GRAINCORP officials remain upbeat about the prospects of the Australian Grain Champions (AGC) bid to corporatise WA grains co-operative CBH in spite of the CBH board deciding not to put the matter to a member vote.
GrainCorp is a critical piece of the puzzle in the AGC deal, providing capital which will be used to pay out grower shareholders in CBH.
Managing director at GrainCorp Mark Palmquist said he did not think the AGC proposal was dead, in spite of CBH’s decision and data released by CBH showing members remained strongly in favour of retaining the co-operative structure.
“Things have been a bit quiet in Western Australia over the past month with growers focusing fully on planting this year’s crop, but we expect the issue to be back in the spotlight by the end of May when the crop is in,” he said.

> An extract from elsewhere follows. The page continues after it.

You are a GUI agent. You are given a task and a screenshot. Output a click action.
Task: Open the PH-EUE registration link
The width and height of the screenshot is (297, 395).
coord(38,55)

Mr Palmquist said GrainCorp still thought the proposal was a positive for Australian agriculture.-
“Anything that can be a positive for the industry we feel we should try and participate in it,” he said.
He said GrainCorp investment in CBH could help create an Australian grain exporter with access to key production zones in both eastern and western Australia.
“It would mean there was an Australian grains business that really has that full scale and is competitive on the world stage.”
“Australia is important on the international wheat front and anything that can drive efficiencies here needs to be looked at.”
However, he all but ruled out GrainCorp going it alone in terms of a push for WA expansion should the AGC proposal fail.
“We’re concentrating on the AGC plan at present, we feel it is the best path forward and would very much like to see it successful.”
Mr Palmquist said GrainCorp already participated in the WA grain market and said his company had a good working relationship with CBH.
“We’ve got long term agreements in place with CBH and work together well, we’d much rather find ways to work collectively rather than go up against them.”